• [Consigna 1]: Transcribe como lista JSON de cadenas las líneas de los registros que van desde la que contiene "What do you see at coordinates (348, 747)" hasta el final de los registros, con una cadena por línea y sin incluir las líneas en blanco.

• [Texto de referencia]:

En las décadas recientes la "conciencia" ha perdido mucho de su importancia. Parecería como si ni las autoridades externas ni las internas ejercieran ya funciones de algún significado en la vida del individuo. Todos son completamente "libres", siempre que no interfieran con los derechos legítimos de los demás. Pero lo que hallamos en realidad es que la autoridad, más que haber desaparecido, se ha hecho invisible. En lugar de la autoridad manifiesta, lo que reina es la autoridad "anónima". Se disfraza de sentido común, ciencia, salud psíquica, normalidad, opinión pública. No pide otra cosa que lo que parece evidente por sí mismo. Parece no valerse de ninguna presión y sí tan sólo de una blanda persuasión (...) La autoridad anónima es mucho más efectiva que la autoridad manifiesta, puesto que no se llega a sospechar jamás la existencia de las órdenes que de ella emanan y que deben ser cumplidas. En el caso de la autoridad externa, en cambio, resultan evidentes tanto las órdenes como la persona que las imparte: entonces se la puede combatir, y en esta lucha podrá desarrollarse la independencia personal y el valor moral. Pero, mientras en el caso de la autoridad que se ha incorporado al yo, la orden, aunque de carácter interno, todavía es perceptible, en el de la autoridad anónima tanto la orden como el que la forma se han vuelto invisibles. Es como si a uno le tirotearan enemigos que no alcanza a ver. No hay nada ni nadie a quien contestar.

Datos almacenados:
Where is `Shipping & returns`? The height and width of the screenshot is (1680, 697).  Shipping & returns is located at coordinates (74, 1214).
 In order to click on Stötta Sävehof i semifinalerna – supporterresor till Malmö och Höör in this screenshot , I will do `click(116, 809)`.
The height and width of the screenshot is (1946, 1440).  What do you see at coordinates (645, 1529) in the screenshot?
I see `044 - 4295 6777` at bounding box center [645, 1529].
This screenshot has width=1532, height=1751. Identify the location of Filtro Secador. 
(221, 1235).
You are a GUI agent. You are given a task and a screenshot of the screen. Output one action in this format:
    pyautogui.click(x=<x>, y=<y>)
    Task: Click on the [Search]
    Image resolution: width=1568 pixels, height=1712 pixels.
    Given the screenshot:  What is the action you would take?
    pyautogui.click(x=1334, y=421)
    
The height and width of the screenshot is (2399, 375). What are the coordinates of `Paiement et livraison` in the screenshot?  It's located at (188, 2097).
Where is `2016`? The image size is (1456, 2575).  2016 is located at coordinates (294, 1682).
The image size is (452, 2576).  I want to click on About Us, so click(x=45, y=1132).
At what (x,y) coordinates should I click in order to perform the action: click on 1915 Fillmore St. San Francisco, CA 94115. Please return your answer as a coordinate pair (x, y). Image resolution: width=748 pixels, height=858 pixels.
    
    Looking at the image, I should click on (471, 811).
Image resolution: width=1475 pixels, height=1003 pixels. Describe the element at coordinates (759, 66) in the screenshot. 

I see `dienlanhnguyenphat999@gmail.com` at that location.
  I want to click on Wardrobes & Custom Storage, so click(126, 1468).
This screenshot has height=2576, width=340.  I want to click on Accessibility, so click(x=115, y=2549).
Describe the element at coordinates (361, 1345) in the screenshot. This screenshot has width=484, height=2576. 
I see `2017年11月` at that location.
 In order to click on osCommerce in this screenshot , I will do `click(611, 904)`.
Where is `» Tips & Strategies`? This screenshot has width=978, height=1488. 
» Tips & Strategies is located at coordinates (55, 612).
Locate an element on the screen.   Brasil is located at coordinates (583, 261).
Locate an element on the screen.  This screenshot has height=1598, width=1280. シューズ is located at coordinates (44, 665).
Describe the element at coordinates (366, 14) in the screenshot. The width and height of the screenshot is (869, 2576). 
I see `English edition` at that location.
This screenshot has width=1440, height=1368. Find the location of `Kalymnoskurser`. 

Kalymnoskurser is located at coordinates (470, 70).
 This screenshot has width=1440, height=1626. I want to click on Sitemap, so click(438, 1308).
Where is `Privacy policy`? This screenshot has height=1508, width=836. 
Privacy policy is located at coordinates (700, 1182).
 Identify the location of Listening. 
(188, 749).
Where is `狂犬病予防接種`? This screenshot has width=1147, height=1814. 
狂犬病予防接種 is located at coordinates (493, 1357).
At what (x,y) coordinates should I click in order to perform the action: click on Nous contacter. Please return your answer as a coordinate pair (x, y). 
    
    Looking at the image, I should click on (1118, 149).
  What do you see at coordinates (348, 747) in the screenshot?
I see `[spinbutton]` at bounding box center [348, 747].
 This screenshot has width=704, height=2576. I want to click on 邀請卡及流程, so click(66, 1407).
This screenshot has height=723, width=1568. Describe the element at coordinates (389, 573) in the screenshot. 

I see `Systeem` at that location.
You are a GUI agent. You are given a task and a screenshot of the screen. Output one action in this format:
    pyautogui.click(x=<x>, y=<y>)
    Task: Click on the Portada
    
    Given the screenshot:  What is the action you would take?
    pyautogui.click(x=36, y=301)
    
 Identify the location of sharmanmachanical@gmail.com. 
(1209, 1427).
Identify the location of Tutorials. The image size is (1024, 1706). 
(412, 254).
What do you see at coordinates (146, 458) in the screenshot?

• [Consigna 2]: Indica si cada afirmación concuerda con el texto sobre la autoridad anónima, respondiendo sí o no y citando literalmente las palabras del texto que lo deciden: (a) la autoridad anónima es menos efectiva que la autoridad manifiesta; (b) la autoridad anónima se disfraza, entre otras cosas, de sentido común y de opinión pública; (c) en el caso de la autoridad externa resultan evidentes tanto las órdenes como quien las imparte.

• [Resultado del ejercicio 1]:
[
  "  What do you see at coordinates (348, 747) in the screenshot?",
  "I see `[spinbutton]` at bounding box center [348, 747].",
  " This screenshot has width=704, height=2576. I want to click on 邀請卡及流程, so click(66, 1407).",
  "This screenshot has height=723, width=1568. Describe the element at coordinates (389, 573) in the screenshot. ",
  "I see `Systeem` at that location.",
  "You are a GUI agent. You are given a task and a screenshot of the screen. Output one action in this format:",
  "    pyautogui.click(x=<x>, y=<y>)",
  "    Task: Click on the Portada",
  "    Given the screenshot:  What is the action you would take?",
  "    pyautogui.click(x=36, y=301)",
  " Identify the location of sharmanmachanical@gmail.com. ",
  "(1209, 1427).",
  "Identify the location of Tutorials. The image size is (1024, 1706). ",
  "(412, 254).",
  "What do you see at coordinates (146, 458) in the screenshot?"
]

• [Resultado del ejercicio 2]:
(a) No: "La autoridad anónima es mucho más efectiva que la autoridad manifiesta".
(b) Sí: "Se disfraza de sentido común, ciencia, salud psíquica, normalidad, opinión pública."
(c) Sí: "En el caso de la autoridad externa, en cambio, resultan evidentes tanto las órdenes como la persona que las imparte".